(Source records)
╭──

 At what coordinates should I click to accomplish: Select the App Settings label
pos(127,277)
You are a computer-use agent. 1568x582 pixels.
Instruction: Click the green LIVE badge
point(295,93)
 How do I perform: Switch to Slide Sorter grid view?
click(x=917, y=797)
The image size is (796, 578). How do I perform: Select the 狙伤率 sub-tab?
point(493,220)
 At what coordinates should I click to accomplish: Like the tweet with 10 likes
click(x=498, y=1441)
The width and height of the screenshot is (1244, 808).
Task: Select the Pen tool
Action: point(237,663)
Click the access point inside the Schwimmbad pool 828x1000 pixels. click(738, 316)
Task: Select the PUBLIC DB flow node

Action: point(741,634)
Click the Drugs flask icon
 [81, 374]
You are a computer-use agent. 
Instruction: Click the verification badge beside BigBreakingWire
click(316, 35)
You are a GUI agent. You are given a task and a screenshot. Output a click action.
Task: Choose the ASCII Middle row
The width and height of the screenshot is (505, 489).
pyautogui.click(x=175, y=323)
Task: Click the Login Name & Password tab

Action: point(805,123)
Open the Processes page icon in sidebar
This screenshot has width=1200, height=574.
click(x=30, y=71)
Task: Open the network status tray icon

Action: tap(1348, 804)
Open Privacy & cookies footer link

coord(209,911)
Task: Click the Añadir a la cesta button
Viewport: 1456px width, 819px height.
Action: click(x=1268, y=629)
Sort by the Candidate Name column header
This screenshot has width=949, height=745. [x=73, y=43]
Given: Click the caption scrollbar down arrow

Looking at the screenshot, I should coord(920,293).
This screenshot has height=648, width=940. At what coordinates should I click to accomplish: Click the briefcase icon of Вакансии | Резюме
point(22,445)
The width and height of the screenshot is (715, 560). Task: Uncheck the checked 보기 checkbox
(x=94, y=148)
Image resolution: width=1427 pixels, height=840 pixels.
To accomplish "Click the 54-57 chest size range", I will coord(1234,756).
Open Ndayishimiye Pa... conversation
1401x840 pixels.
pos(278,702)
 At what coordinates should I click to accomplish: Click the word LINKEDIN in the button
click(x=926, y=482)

╰──

*What the task requires:* Print every item above verbatim, keeping each line unchanged.

*Completed task:*
 At what coordinates should I click to accomplish: Select the App Settings label
pos(127,277)
You are a computer-use agent. 1568x582 pixels.
Instruction: Click the green LIVE badge
point(295,93)
 How do I perform: Switch to Slide Sorter grid view?
click(x=917, y=797)
The image size is (796, 578). How do I perform: Select the 狙伤率 sub-tab?
point(493,220)
 At what coordinates should I click to accomplish: Like the tweet with 10 likes
click(x=498, y=1441)
The width and height of the screenshot is (1244, 808).
Task: Select the Pen tool
Action: point(237,663)
Click the access point inside the Schwimmbad pool 828x1000 pixels. click(738, 316)
Task: Select the PUBLIC DB flow node

Action: point(741,634)
Click the Drugs flask icon
 [81, 374]
You are a computer-use agent. 
Instruction: Click the verification badge beside BigBreakingWire
click(316, 35)
You are a GUI agent. You are given a task and a screenshot. Output a click action.
Task: Choose the ASCII Middle row
The width and height of the screenshot is (505, 489).
pyautogui.click(x=175, y=323)
Task: Click the Login Name & Password tab

Action: point(805,123)
Open the Processes page icon in sidebar
This screenshot has width=1200, height=574.
click(x=30, y=71)
Task: Open the network status tray icon

Action: tap(1348, 804)
Open Privacy & cookies footer link

coord(209,911)
Task: Click the Añadir a la cesta button
Viewport: 1456px width, 819px height.
Action: click(x=1268, y=629)
Sort by the Candidate Name column header
This screenshot has width=949, height=745. [x=73, y=43]
Given: Click the caption scrollbar down arrow

Looking at the screenshot, I should coord(920,293).
This screenshot has height=648, width=940. At what coordinates should I click to accomplish: Click the briefcase icon of Вакансии | Резюме
point(22,445)
The width and height of the screenshot is (715, 560). Task: Uncheck the checked 보기 checkbox
(x=94, y=148)
Image resolution: width=1427 pixels, height=840 pixels.
To accomplish "Click the 54-57 chest size range", I will coord(1234,756).
Open Ndayishimiye Pa... conversation
1401x840 pixels.
pos(278,702)
 At what coordinates should I click to accomplish: Click the word LINKEDIN in the button
click(x=926, y=482)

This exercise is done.